While I saw the truths of religion affect the vigorous mind of Maitland, – while I saw them triumph in a feebler soul over pain, and loneliness, and fear, – how could I remain wholly insensible to their power? Whilst I listened to the conversation of these Christians, how could I suppress a wish that their comforts might one day be mine? 'Pray for me,' I whispered to Miss Mortimer, half-desirous, half-afraid to extend my petition to Maitland, 'pray for me that, when I am sick and dying, your God may bless me as he now blesses you.' I know not how my friend replied; for Maitland laid his hand upon my head, with a look in which all kind and holy feeling was so blended, that raptured saints can image nothing more seraphic. He spoke not – but the language of man is feeble to the eloquence of that pause!

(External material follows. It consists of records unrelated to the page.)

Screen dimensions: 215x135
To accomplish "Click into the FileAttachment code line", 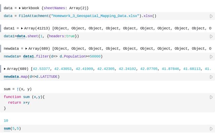I will point(80,16).
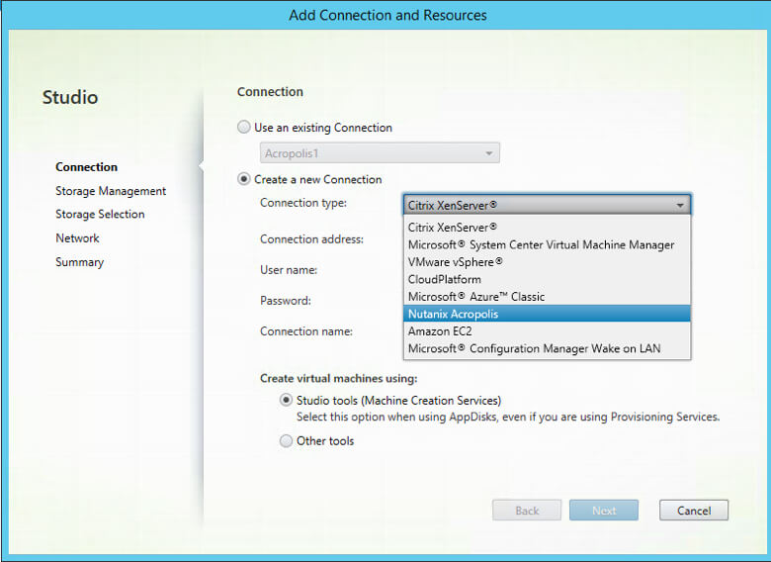Select 'Use an existing Connection' radio button
The image size is (771, 562).
pyautogui.click(x=244, y=128)
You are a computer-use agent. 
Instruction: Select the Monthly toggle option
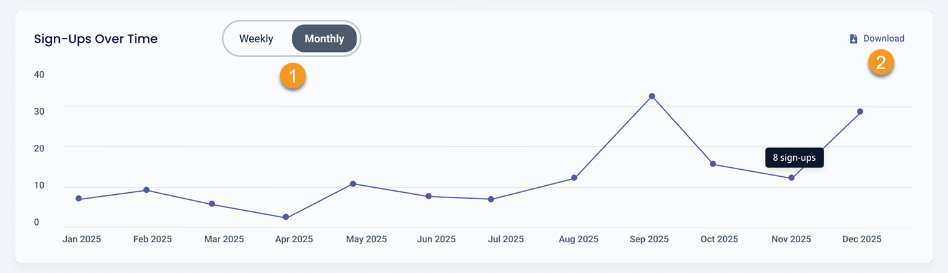point(324,38)
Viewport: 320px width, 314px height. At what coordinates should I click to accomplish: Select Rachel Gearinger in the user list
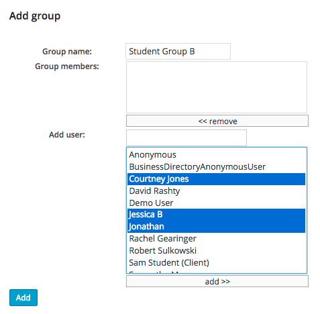pos(216,239)
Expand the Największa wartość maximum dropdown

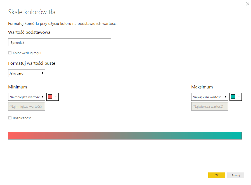click(210, 97)
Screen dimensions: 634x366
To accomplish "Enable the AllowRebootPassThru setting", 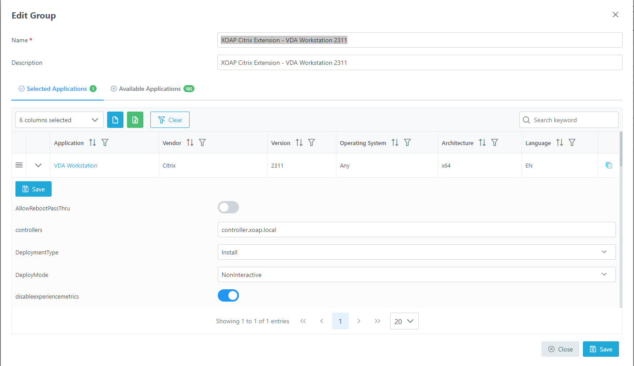I will pos(228,207).
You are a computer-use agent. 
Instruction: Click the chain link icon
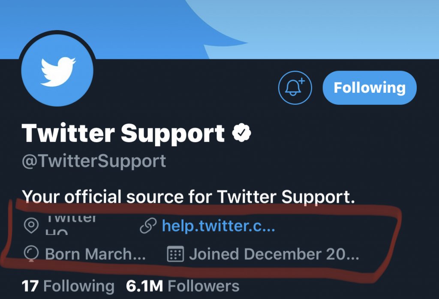click(x=148, y=226)

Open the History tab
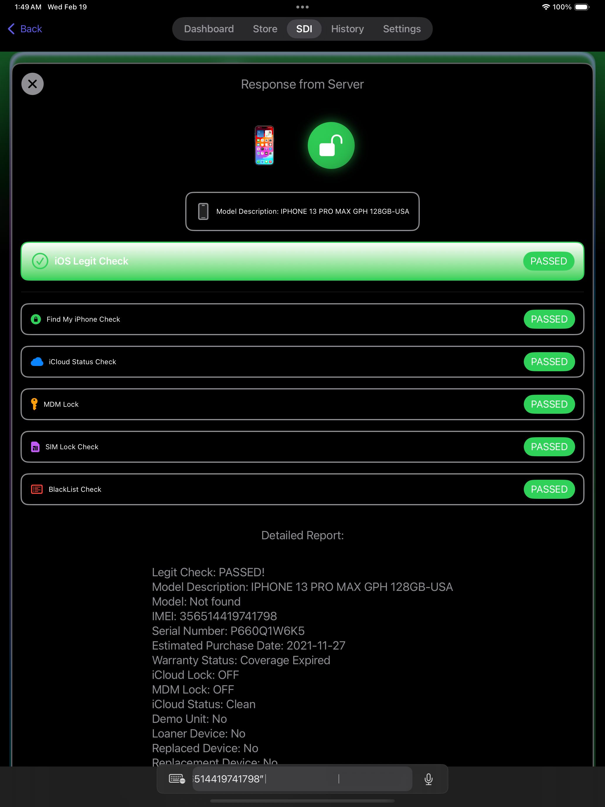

But my mind was as yet unfit to retain any serious impression. The voice of truth played over it as the breeze upon the unstable waters, moving it gently for a moment, and then passing away. My religious humour vanished with the scene by which it was excited; and even Miss Mortimer's parting whisper helped to replace it by a far different spirit. 'I can guess now,' said she, 'what carries Mr Maitland so often to Bloomsbury Square.' Before hearing this remark, I had offered to convey Maitland to town in my carriage; and now the heart which had so lately swelled with better feelings, beat with a little coquettish fluttering, when, having taken leave of my friend, I found myself seated tête-à-tête with my supposed admirer. Maitland was, however, the very innocent cause of my flutterings; since for a whole mile he talked of Miss Mortimer, and nothing but Miss Mortimer; then, perceiving that I was little inclined to answer, he was silent, and left me to my reflections.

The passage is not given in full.